In his essay that keeps on shaping critical media and cultural studies, Stuart Hall (1981) deconstructs and refocuses the idea of popular from the descriptive and border establishing logic to the dynamics shaping the society, to the processes within it.

Three of us met half a year ago and found a lot in common even in our differences. What we feel we share was searching, listening, forming multispecies and multisensorial alliancies and learning from and with them. The call for this special issue resonated with the discussions we had while learning about each other, each other's art- and scholarly work. With this collaboration, we thought, we could continue learning about each other and our relations. With this new learning and, by analogy with Hall's proposal, this exposition-essay aims to deconstruct the idea of public and publishing of art, artwork and art-based research.

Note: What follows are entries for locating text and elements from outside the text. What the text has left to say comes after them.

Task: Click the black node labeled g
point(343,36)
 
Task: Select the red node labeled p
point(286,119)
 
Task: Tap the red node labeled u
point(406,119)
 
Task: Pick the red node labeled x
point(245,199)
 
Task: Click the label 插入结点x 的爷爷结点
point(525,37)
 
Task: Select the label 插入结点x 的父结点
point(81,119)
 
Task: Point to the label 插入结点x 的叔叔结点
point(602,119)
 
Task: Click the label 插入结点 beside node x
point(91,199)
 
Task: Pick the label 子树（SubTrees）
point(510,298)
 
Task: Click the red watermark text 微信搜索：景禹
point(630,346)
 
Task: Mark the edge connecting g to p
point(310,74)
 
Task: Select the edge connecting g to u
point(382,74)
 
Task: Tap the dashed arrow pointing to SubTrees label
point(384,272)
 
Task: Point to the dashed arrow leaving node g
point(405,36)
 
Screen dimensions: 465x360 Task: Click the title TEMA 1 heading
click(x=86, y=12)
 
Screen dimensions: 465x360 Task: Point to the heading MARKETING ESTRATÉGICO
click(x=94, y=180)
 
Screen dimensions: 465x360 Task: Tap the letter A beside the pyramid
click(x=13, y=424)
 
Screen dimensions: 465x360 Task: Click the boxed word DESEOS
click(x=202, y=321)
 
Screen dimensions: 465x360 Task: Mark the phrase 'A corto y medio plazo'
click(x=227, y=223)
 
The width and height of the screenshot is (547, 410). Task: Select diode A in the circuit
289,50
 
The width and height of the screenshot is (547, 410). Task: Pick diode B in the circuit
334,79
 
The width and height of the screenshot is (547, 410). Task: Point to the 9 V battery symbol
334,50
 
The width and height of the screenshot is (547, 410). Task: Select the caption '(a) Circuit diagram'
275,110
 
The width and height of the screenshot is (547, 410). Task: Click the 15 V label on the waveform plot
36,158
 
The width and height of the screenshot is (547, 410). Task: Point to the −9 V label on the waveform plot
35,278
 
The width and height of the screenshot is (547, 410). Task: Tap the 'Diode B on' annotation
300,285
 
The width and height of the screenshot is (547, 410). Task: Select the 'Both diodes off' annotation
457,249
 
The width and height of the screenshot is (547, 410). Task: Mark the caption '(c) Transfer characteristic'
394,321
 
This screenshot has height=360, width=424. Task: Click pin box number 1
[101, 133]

The form of an exposition allows coming closer to the way we learn, share knowledge and become part of it, in other words, it allows approaching in a more complex way how knowledge is in the world. The discussions of ways of knowing spill over the field of qualitative inquiry towards other more rigid areas of knowledge, which indicates the momentum of the debates and its urgency. Informed and driven by feminist new materialist work and critical posthumanism and more-than-human studies, our exposition is an interplay between the content and the form. The tools of the platforms, such as floating texts, crossreferences, shapes, borders become the guiding clues for the reader. The hover-texts are sounds, the stumbling, a crossover, an impact or an affect in diffractive intra-action; their absence could be silence, a space in-between that generates new meanings.The table of the contents proposes the traditional structure of an academic article while referring to the diffracting elements of the exposition. They simultaneously could and could not play the role of the conventional academic article's  elements.

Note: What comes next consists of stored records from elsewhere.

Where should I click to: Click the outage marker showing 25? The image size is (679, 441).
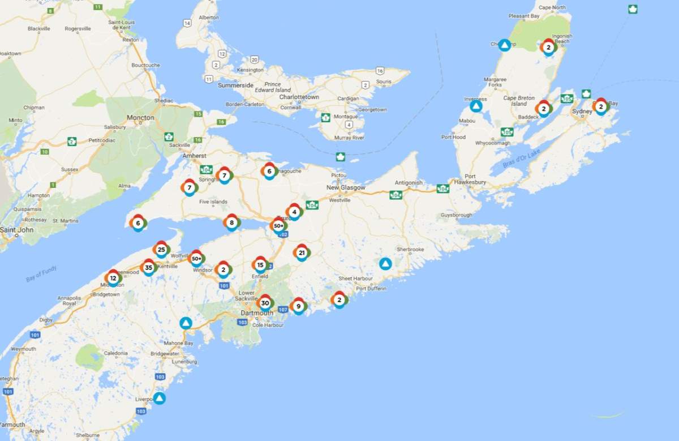(x=161, y=249)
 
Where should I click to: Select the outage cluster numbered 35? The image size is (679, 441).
(x=149, y=267)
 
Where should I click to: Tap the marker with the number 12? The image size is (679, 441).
(x=113, y=278)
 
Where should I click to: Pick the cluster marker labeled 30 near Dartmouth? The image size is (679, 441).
(x=265, y=303)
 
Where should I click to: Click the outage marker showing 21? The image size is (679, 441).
(x=302, y=252)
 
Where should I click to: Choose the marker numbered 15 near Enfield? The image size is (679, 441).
(x=260, y=264)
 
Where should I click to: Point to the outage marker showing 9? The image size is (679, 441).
(x=298, y=306)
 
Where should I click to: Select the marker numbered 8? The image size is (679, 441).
(x=231, y=222)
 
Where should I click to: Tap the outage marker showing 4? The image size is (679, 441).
(x=294, y=212)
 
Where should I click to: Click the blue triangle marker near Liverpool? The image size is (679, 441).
(x=160, y=398)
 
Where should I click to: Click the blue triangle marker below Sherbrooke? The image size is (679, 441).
(x=385, y=263)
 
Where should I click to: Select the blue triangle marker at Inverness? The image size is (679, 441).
(x=476, y=106)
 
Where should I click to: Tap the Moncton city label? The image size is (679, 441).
(x=140, y=118)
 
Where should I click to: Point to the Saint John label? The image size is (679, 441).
(x=17, y=230)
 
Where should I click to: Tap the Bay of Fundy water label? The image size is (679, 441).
(x=41, y=274)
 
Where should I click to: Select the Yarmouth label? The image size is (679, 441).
(x=12, y=424)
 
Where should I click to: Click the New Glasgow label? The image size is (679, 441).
(x=346, y=187)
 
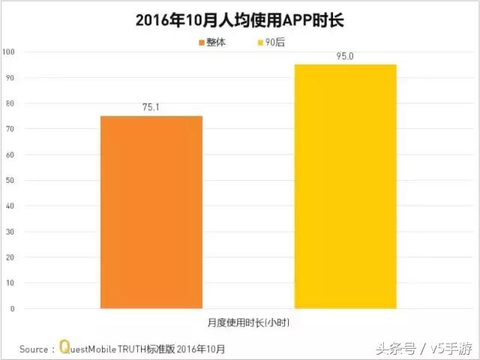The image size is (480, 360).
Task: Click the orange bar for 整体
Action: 151,212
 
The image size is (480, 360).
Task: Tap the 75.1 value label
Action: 152,107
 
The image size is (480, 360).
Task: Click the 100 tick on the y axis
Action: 9,52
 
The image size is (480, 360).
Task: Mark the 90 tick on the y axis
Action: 10,77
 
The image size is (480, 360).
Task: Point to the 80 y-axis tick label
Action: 10,103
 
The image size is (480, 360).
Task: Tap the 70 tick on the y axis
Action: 10,129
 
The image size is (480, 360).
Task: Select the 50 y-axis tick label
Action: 10,180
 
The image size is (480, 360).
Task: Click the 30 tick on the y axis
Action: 10,231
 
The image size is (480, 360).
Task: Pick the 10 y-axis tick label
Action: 10,283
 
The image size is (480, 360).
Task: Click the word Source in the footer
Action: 33,349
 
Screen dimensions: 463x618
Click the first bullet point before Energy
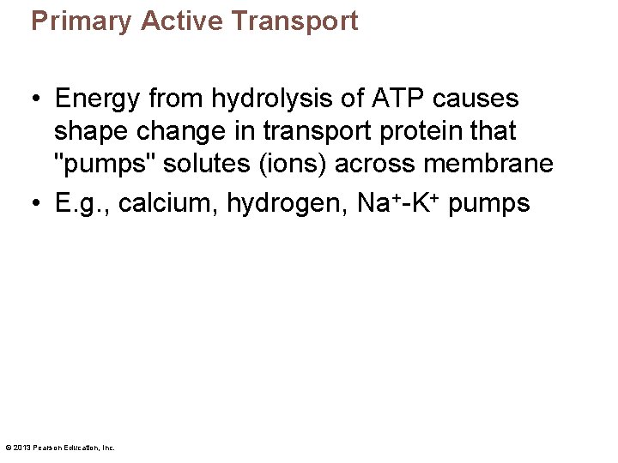tap(36, 100)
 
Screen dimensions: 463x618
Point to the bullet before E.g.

The table of contents indicates what could be treated as introduction and rationale, what the methods and data are and where the discussion of the essay is. Yet the exposition only frames the rhizomatic process of the authors' collaborative work.

The reader can follow the table of content or ignore it and start exploring the exposition by skipping from one image to another and make sense of the visual, written, sonic word. The meanings are Easter eggs hidden inside, outside and inbetween the components; they are the clues and the invitations to expand the meaning on one's own terms.

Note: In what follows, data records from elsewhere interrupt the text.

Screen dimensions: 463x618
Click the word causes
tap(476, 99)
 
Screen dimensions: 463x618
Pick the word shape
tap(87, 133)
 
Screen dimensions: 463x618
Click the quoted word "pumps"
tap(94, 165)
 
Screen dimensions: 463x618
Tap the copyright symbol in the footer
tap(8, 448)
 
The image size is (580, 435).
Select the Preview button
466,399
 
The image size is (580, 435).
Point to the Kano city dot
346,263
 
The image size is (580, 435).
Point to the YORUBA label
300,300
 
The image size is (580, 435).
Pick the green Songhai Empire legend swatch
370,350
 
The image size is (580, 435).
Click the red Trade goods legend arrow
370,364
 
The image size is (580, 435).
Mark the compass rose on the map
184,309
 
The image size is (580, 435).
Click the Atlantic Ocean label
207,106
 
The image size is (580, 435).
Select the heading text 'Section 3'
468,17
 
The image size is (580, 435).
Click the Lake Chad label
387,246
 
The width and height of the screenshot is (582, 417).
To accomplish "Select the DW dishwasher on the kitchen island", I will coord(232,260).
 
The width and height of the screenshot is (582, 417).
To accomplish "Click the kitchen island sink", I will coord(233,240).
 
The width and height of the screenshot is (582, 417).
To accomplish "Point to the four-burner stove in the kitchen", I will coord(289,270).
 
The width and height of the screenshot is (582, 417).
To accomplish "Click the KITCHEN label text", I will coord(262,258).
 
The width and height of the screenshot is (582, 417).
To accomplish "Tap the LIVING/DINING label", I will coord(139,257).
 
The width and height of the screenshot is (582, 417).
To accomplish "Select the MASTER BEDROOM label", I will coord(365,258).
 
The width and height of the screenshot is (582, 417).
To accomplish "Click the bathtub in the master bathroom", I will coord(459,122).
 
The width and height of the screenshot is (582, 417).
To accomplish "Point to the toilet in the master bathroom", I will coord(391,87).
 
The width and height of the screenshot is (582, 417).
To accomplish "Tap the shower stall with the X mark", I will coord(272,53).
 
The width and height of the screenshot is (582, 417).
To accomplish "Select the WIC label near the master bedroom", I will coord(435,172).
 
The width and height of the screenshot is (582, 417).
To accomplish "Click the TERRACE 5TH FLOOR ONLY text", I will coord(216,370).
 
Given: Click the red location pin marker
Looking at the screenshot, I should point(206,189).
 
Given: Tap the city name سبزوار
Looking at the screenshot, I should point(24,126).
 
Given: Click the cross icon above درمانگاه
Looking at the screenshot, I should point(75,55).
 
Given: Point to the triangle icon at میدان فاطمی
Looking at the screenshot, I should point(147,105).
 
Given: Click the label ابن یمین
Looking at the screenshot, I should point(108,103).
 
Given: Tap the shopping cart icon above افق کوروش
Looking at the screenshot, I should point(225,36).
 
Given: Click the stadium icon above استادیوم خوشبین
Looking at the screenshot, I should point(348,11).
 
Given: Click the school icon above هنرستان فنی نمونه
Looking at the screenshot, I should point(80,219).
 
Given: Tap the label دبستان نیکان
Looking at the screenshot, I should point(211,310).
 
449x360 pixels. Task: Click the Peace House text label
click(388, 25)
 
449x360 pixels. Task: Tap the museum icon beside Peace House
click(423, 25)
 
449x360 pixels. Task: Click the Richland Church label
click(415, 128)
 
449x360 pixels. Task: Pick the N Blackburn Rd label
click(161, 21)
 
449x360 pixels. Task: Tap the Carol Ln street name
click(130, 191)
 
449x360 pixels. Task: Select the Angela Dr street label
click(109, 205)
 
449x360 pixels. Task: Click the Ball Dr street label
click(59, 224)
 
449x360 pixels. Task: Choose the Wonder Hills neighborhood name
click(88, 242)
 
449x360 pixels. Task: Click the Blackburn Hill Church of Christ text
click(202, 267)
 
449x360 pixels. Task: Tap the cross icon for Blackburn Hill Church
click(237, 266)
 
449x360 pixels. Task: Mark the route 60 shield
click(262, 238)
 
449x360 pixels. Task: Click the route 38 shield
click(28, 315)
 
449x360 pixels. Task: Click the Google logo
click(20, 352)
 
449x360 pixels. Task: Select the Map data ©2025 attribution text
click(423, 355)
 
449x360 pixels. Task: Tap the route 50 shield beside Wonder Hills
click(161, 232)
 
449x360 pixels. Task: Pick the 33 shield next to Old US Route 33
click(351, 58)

The design of the exposition imitates our walking conversations and the serendipities of our encounters. They all informed and led us through our inquiry, became part of it and involved us in the rhythms of their play. The whole inquiry was rhythmic and even the dates of drafts of the pages of this exposition set their rhythm as part of the common rhythm in serendipious randomness: 13/10-31/10-13/01... the music becomes a dance becomes a game becomes the music. The elements of the essay-exposition interract, interplay and intra-act with each other. The video that is highlighted as the discussion of the essay is in fact the essay itself. The rest of the exposition may be seen as the video's echo, a path to and through it, its synopsis.

We try to emphasize with the evailable tools the open-ended nature of the conversation and of the publication: the essay "ends" with new prompts for the reader, for ourselves, as we become the readers at the very moment we add, "complete" new element to the exposition.

The table of contents offers some form of a structure, but it will still take the reader back and forth in rhythmic expansion of sense-making together in multi-species becoming with the authors, with the platform, with the sounds or with the texts.